La Policía Nacional reveló nuevos detalles sobre el crimen del padre Maximiliano Estupiñán, ocurrido en el norte de Quito. El mayor Fabián Méndez, jefe del Grupo de Operaciones Motorizadas del Distrito Calderón, señaló que una de las principales hipótesis apunta a una posible venganza.
En una entrevista con TC Televisión, el oficial indicó que el hecho no tendría características de robo, ya que en la vivienda no se evidenció desorden ni faltantes.
La declaración se dio durante un operativo ejecutado la noche de este martes 24 de marzo de 2026 en zonas aledañas a donde se suscitó el crimen, donde los uniformados buscaban ubicar a los posibles responsables, quienes, según las primeras indagaciones, aún se estarían movilizando por la zona.
Hipótesis: conocían a la víctima
Méndez explicó que los presuntos implicados serían personas conocidas del sacerdote.
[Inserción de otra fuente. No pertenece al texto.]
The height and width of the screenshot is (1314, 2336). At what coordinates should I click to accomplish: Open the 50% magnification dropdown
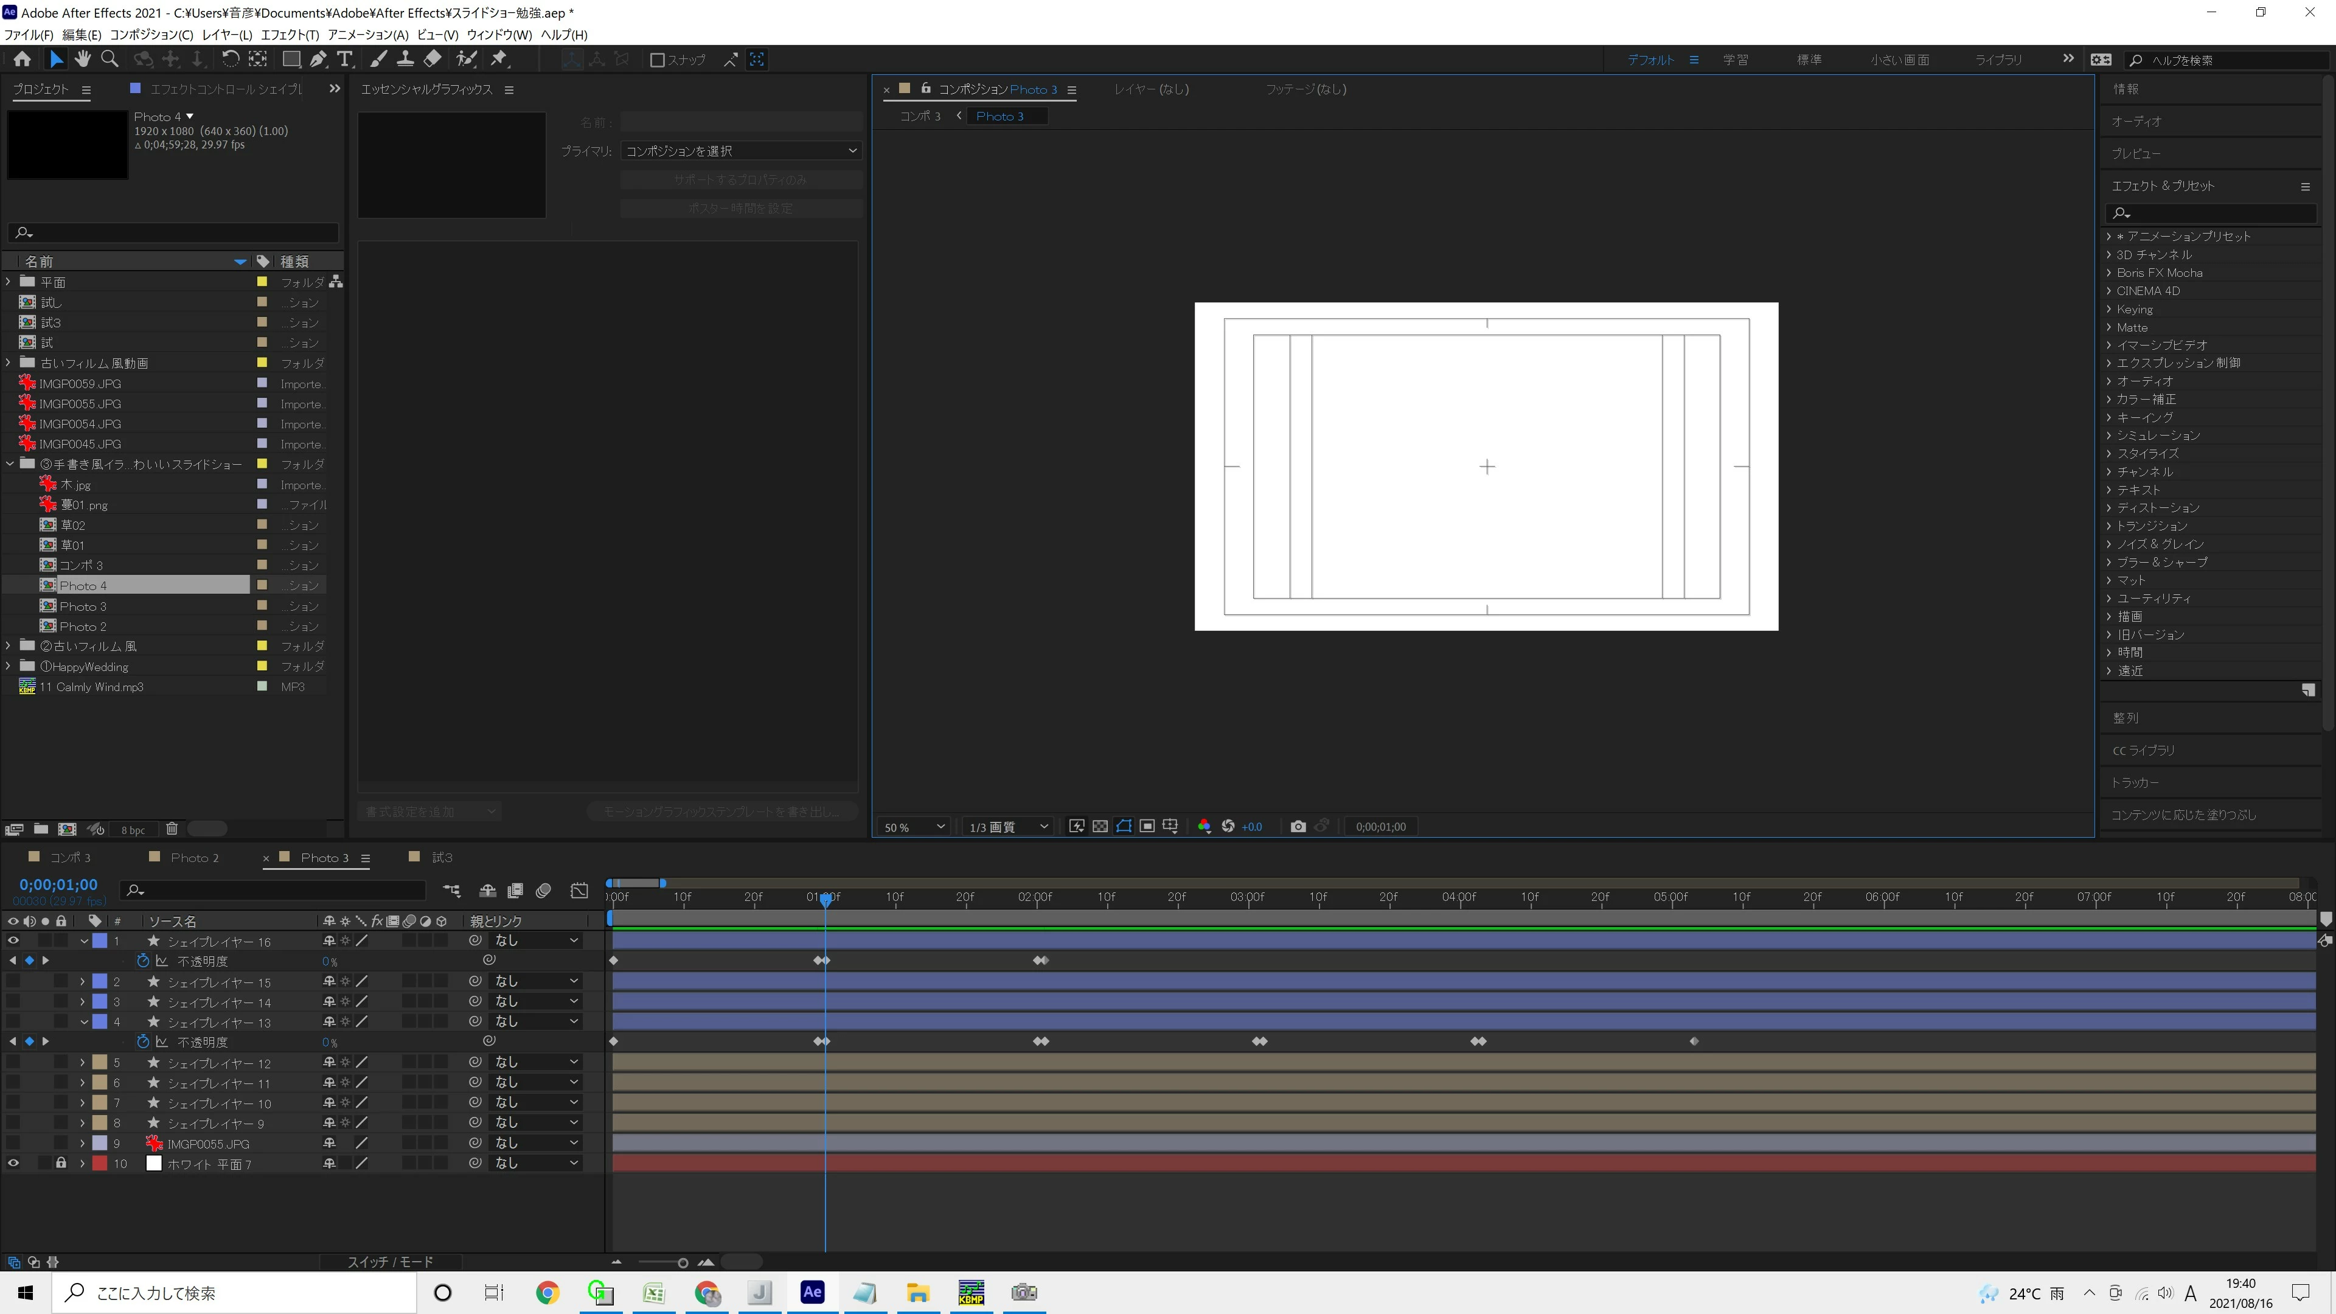click(913, 827)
El religioso residía en una quinta en Chaquibamba, considerada una zona tranquila, a la que —según el oficial— se presume accedían personas de su círculo cercano.
Se trataría de personas que conocían a la víctima, quienes estarían detrás del crimen.

Violencia extrema en el ataque
Este nuevo elemento se suma a los hallazgos del informe policial, que evidencian la brutalidad del crimen.
El sacerdote, de 64 años, presentaba múltiples heridas contusas en el rostro y cráneo, además de hematomas en las manos, lo que sugiere que intentó defenderse.
Testimonios recogidos en el lugar señalan que el rostro de la víctima se encontraba “totalmente desfigurado”, producto de los golpes.
Las autoridades confirmaron que el ataque fue cometido con un objeto contundente, descartando el uso de armas de fuego.
Hallazgo y antecedentes
El cuerpo fue encontrado el 23 de marzo en el exterior de la vivienda, luego de que un conocido del sacerdote alertara al ECU 911 tras descubrir la escena.
Además, según el entorno cercano, la víctima habría sido objeto de robos en al menos tres ocasiones anteriores, un antecedente que también es analizado dentro de la investigación.
Investigación en curso
Aunque la motivación del crimen aún no ha sido confirmada, la Policía mantiene varias líneas de investigación abiertas.
El caso continúa en indagación mientras las unidades especializadas recaban indicios para identificar a los responsables.